> **PROBLEM TO WORK ON**:
Copy out the listing below verbatim, from the line with "Where should I click to: Open" up to and including the last line of the listing, and nothing else.
── THE DATA ──
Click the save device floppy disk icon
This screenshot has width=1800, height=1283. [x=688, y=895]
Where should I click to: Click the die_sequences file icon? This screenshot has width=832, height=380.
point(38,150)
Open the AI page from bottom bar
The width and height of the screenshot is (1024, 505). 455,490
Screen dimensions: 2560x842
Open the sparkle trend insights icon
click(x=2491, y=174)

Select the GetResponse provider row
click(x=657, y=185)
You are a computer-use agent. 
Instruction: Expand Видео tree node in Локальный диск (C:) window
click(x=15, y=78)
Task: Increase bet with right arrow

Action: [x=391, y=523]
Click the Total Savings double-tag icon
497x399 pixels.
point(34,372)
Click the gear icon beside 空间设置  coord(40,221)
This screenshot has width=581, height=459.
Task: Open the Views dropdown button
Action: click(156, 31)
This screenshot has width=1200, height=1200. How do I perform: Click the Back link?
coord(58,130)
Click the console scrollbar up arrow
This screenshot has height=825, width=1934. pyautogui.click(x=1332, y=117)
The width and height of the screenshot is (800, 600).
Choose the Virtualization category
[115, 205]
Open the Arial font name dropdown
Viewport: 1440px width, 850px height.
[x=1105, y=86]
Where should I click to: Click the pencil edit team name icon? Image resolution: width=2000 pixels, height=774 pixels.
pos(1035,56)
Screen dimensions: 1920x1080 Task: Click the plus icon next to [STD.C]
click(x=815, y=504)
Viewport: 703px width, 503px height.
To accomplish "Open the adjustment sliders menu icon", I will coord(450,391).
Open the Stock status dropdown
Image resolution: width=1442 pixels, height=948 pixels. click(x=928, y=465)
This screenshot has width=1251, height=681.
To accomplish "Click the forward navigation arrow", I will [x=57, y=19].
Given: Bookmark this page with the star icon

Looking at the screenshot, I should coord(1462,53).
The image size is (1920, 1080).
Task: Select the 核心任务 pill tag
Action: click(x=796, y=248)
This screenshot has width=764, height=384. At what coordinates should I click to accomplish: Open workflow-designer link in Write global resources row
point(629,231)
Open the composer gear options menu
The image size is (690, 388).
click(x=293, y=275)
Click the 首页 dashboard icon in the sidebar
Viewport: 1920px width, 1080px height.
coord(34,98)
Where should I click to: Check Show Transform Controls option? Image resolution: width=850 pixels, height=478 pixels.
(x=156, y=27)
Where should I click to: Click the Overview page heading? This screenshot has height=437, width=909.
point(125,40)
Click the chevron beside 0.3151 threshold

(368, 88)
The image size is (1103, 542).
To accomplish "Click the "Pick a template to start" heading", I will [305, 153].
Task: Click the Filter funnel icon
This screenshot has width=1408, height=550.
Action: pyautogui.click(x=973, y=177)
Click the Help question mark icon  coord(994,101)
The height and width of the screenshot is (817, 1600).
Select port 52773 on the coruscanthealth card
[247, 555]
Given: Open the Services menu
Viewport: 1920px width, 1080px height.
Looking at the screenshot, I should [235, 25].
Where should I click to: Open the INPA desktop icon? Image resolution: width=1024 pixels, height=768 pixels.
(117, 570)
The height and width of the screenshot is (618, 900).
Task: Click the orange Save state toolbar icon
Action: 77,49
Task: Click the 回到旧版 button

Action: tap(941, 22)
───
> **FULL SOLUTION**:
Where should I click to: Open the INPA desktop icon? Image resolution: width=1024 pixels, height=768 pixels.
(117, 570)
The height and width of the screenshot is (618, 900).
Task: Click the orange Save state toolbar icon
Action: 77,49
Task: Click the 回到旧版 button

Action: tap(941, 22)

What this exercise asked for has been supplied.